Tellus Institute for Resource and Environmental Strategies (Tellus),
Wisconsin Electric Power Company (Wisconsin Electric), the Office of
the Consumers' Counsel, State of Ohio (Consumers' Counsel), Potomac
Electric Power Company (PEPCO), Cincinnati Gas and Electric Company
(CG&E) and PSI Energy, Inc. (PSI), Entergy Services, Inc. (Entergy
Services), EPA, the Independent Petroleum Association of America
(IPAA), the City of Cleveland, Ohio (Cleveland), Florida Power & Light
Company (Florida Power), and the American Public Power Association
(APPA)20 filed timely motions to intervene and/or comments.

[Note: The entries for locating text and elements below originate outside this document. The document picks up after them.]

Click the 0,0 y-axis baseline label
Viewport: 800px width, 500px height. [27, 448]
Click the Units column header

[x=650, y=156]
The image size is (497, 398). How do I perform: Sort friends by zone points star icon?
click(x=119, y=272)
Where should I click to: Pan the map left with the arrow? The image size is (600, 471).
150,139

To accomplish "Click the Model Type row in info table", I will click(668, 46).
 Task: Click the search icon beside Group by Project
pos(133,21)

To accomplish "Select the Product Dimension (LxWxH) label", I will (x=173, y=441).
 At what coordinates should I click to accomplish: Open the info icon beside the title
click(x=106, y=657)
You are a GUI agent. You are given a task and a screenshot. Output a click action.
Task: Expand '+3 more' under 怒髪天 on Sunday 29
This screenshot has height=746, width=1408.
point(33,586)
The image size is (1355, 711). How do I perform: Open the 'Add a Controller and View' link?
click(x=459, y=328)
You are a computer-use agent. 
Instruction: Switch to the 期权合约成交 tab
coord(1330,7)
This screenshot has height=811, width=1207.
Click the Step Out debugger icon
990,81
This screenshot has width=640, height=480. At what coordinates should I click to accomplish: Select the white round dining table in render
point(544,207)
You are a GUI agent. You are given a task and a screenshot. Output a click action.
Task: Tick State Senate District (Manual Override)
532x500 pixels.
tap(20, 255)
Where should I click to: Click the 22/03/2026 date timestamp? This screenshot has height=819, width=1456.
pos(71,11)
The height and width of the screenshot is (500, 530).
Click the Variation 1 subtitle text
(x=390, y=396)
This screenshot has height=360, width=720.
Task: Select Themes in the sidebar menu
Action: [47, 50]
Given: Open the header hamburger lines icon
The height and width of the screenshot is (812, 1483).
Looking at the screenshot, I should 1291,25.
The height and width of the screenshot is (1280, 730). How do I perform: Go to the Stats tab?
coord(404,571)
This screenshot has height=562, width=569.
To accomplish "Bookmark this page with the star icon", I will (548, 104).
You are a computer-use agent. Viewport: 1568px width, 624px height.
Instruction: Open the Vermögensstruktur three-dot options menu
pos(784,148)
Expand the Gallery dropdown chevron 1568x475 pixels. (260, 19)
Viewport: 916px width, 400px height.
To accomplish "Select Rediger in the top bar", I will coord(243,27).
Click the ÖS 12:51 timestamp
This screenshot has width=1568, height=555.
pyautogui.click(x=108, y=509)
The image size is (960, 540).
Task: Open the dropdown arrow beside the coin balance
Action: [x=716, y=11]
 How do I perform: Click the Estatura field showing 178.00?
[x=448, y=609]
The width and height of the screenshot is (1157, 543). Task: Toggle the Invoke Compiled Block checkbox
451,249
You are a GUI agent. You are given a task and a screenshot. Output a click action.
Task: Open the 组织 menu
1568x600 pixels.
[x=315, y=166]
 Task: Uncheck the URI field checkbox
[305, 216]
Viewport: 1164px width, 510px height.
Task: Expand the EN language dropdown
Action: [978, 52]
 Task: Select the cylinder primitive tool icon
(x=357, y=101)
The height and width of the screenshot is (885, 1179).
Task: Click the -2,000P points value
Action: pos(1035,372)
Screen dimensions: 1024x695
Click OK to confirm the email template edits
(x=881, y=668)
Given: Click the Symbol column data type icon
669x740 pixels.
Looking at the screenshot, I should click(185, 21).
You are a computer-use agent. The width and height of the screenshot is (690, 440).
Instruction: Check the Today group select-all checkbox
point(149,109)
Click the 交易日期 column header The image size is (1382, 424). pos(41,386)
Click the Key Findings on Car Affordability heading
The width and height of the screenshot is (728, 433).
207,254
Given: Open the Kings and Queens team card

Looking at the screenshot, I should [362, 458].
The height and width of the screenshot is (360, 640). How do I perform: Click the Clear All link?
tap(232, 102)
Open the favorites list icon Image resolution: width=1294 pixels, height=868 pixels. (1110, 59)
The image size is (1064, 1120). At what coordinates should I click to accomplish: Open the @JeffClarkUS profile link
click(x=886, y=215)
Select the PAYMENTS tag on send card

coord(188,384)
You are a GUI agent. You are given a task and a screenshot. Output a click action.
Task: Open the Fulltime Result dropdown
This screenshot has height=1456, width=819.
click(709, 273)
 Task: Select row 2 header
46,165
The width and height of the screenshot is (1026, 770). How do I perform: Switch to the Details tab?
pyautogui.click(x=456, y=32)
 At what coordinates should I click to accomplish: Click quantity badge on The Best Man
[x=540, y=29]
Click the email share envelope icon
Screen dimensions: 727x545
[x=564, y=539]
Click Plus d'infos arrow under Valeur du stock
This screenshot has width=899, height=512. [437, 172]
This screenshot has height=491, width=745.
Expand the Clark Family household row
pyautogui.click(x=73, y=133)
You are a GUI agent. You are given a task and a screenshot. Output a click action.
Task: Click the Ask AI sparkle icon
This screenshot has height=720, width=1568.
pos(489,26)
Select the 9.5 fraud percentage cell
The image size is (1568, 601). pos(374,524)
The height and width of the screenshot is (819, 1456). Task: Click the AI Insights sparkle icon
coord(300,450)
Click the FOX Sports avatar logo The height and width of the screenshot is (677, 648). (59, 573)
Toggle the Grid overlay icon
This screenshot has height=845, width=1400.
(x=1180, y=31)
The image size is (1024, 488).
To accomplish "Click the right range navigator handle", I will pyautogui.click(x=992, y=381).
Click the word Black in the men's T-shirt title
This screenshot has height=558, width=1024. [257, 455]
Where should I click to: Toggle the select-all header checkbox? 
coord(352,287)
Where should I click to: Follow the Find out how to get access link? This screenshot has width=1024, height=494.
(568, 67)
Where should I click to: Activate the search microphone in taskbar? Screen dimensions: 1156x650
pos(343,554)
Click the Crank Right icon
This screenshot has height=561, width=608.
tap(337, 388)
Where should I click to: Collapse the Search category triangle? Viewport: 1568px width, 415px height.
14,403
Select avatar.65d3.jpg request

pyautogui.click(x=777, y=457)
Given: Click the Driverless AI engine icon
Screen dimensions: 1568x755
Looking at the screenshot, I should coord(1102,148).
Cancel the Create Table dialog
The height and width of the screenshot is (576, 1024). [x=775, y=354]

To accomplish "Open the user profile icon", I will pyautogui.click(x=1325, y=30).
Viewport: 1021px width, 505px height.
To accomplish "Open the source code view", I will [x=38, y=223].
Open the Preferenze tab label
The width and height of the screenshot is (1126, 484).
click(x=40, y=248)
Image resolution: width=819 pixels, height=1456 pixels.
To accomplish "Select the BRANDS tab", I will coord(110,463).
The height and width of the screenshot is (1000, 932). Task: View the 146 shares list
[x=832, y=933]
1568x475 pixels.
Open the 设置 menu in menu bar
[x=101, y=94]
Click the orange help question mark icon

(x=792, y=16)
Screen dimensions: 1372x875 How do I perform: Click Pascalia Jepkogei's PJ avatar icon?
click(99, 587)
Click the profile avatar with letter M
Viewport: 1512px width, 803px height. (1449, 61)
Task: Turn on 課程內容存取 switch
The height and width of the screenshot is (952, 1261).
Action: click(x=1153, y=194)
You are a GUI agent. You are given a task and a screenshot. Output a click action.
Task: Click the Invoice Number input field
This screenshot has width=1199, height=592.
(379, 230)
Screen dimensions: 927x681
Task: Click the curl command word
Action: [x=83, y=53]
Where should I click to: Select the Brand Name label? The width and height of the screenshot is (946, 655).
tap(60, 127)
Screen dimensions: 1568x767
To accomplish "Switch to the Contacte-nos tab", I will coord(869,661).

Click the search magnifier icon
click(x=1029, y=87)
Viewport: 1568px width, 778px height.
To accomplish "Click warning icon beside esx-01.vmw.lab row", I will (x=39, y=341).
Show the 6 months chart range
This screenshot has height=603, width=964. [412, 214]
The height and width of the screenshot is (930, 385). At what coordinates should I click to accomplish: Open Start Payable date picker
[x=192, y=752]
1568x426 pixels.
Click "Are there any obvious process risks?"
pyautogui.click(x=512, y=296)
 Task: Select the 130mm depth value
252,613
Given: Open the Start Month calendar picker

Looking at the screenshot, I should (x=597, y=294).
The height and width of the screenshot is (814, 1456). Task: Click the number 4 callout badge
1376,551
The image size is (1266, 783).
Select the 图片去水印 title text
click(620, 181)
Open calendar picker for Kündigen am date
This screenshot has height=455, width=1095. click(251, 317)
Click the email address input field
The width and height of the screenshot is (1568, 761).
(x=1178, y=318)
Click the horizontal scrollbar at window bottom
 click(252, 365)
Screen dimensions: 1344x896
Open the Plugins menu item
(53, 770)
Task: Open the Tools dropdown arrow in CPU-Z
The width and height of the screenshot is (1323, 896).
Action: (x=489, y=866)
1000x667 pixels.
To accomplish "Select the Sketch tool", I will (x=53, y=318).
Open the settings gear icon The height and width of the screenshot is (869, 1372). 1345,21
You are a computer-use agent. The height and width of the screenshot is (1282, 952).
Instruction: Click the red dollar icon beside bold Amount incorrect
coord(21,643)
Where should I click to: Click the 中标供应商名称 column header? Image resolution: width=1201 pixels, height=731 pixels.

Washington Utilities and Transportation Commission (Washington
Commission), the Public Utilities Commission of the State of California
(California Commission) and the Indiana Utility Regulatory Commission
(Indiana Commission) filed notices of intervention and/or timely
comments. On November 21, 23, 25 and 30, 1994, Clean Air Capital
Markets (Clean Air), Emissions Exchange Corporation (Emissions
Exchange), Cantor Fitzgerald Brokerage, L.P. (Cantor Fitzgerald), and
Southern Company Services, Inc. (Southern) filed untimely motions to
intervene and comments. On November 28, 1994, EEI filed reply comments.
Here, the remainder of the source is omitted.